Six mois plus tard, une mission de suivi menée du 18 au 20 février 2026 dans les localités de Sanguera, Awatamé et Tsévié est allée vérifier ce qu'il était advenu de cette ambition. L'équipe du CDFDH y a trouvé quinze femmes. Et bien plus que ce qu'elle espérait.

Dans leurs familles, leurs églises, leurs quartiers, leurs ateliers et leur vie quotidienne, ces femmes ont fait ce que nul expert extérieur n'aurait pu faire à leur place : elles ont parlé d'expérience vécue. Elles ont sensibilisé leurs entourages aux droits des personnes en situation de handicap, aidé à identifier des situations de violation, et encouragé la dénonciation des abus.
Leur force tient en un mot : la crédibilité. Celle que confère le fait d'avoir traversé ce dont on parle. Personne ne peut leur disputer ce terrain-là.
À Lomé, dans la commune de Golfe 5, Kafui Gnakpo a choisi son atelier de couture comme premier terrain d'action.

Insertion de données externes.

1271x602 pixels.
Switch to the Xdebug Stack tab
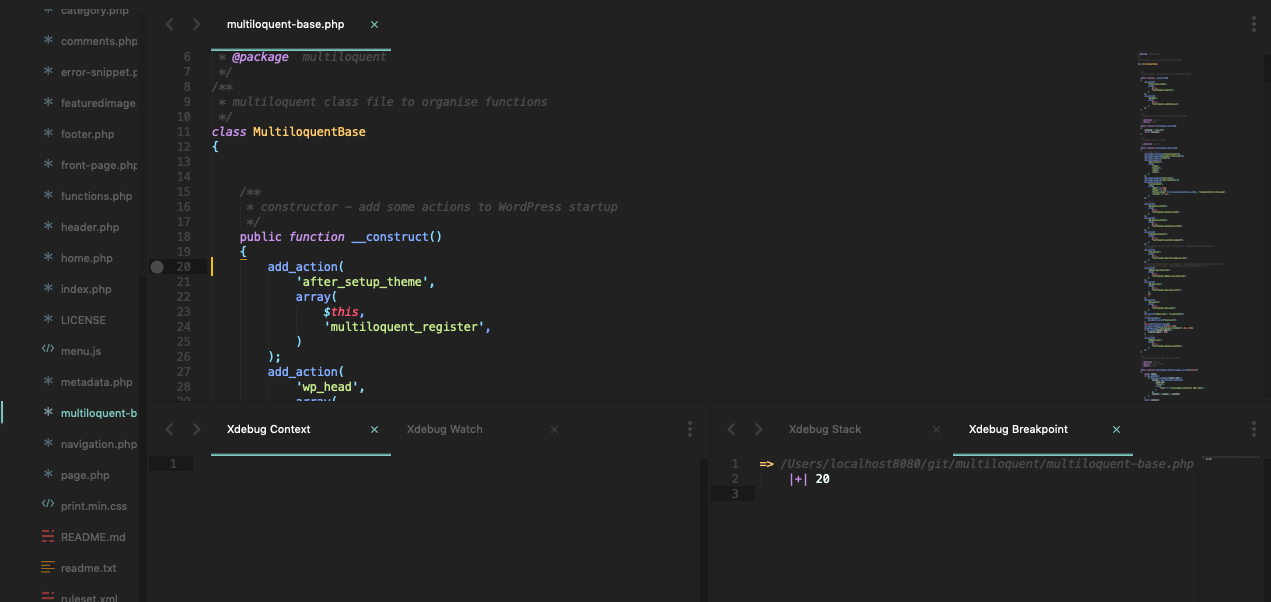pyautogui.click(x=824, y=429)
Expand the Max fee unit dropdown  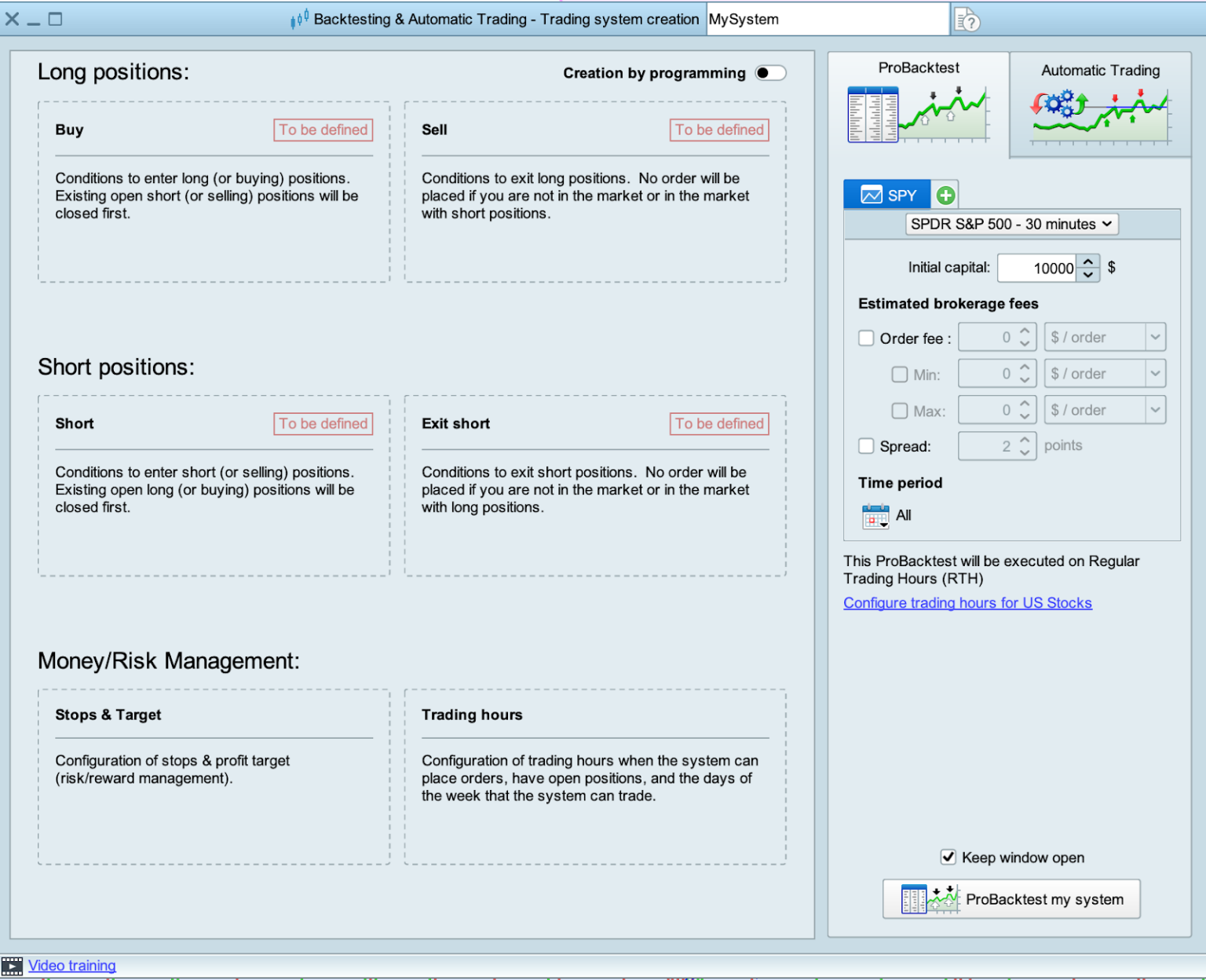coord(1155,409)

Elle y a sensibilisé une quinzaine de clientes aux droits des personnes handicapées, et accompagné l'une d'entre elles vers la création d'une activité génératrice de revenus. Mais Kafui ne s'est pas arrêtée là. Elle a franchi un seuil supplémentaire, celui du dialogue avec les institutions. Invitée à une table d'honneur aux côtés du maire d'Agoé Nyivé 5 à Sanguera, elle a pris la parole pour plaider l'inclusion et la participation des femmes et des personnes handicapées dans la vie publique locale. Une couturière face à un élu, portant le message que Naataann lui avait aidé à formuler.

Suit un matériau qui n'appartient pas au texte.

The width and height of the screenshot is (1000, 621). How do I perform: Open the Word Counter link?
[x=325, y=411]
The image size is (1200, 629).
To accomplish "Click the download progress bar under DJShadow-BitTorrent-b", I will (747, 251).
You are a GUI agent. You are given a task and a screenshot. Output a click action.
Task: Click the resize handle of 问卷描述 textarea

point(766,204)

Là où d'autres auraient vu une activité artisanale, Abinah a construit un outil de plaidoyer discret, ancré dans le quotidien, et d'une portée que les chiffres peinent à mesurer.

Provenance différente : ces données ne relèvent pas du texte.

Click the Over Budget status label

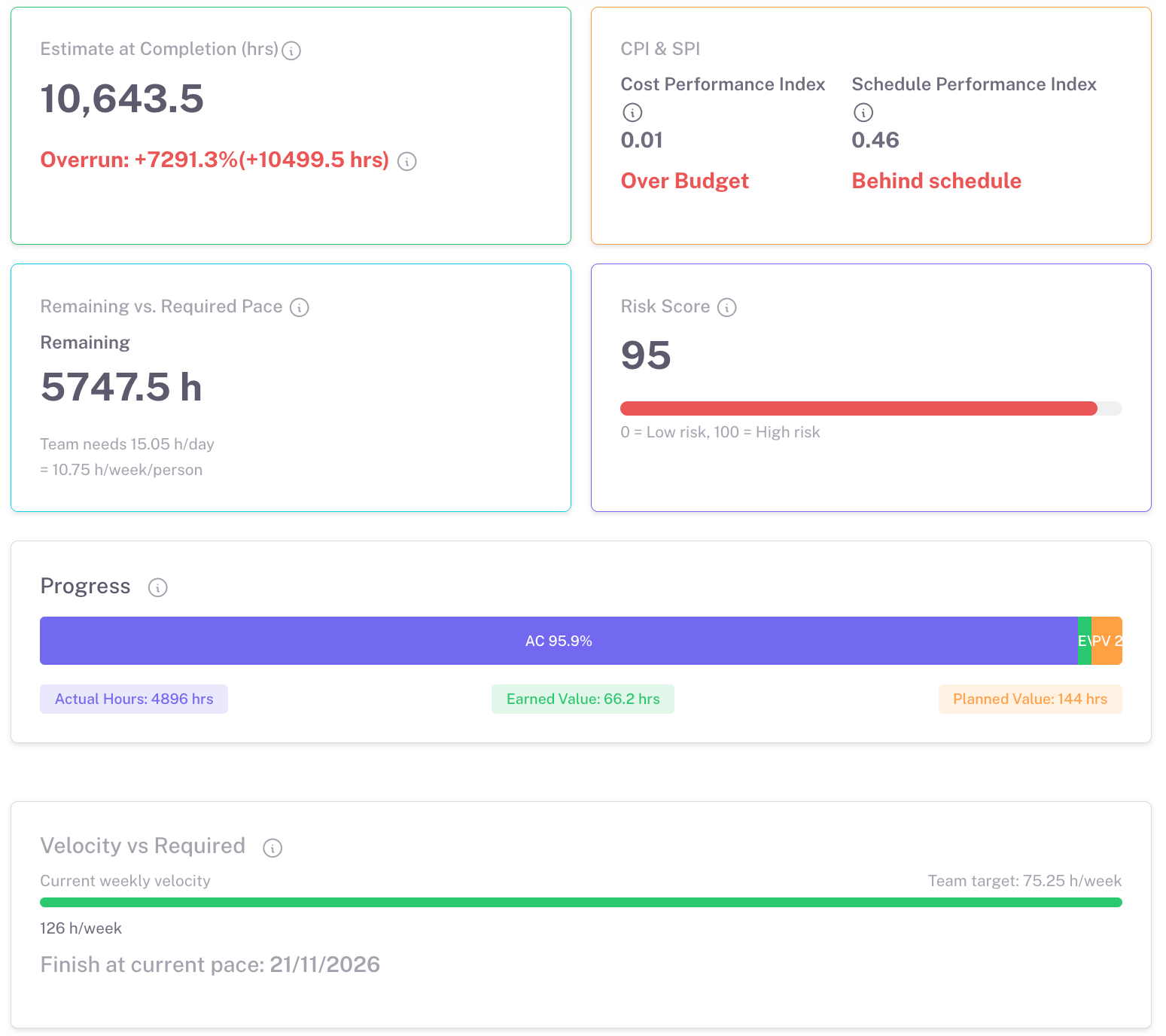pyautogui.click(x=684, y=181)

Ce que la mission de suivi a documenté dépasse le simple bilan d'activités. Ces femmes ne se définissent plus comme les destinataires d'un projet. Elles en sont devenues les prolongements vivants ; dans leurs foyers, leurs communautés, leurs réseaux professionnels.
En faisant de leur propre parcours un outil de transformation collective, elles apportent une preuve que le projet Naataann cherchait à établir : l'inclusion ne se décrète pas depuis l'extérieur. Elle se construit de l'intérieur, portée par celles et ceux qui la vivent.
L'élan observé dans la région Maritime rejoint celui documenté à Kara et à Dapaong. D'une région à l'autre, une même dynamique se confirme : les femmes formées dans le cadre de Naataann ne transmettent pas seulement un savoir. Elles transmettent une manière d'être au monde — debout, visible, et déterminées à changer les regards.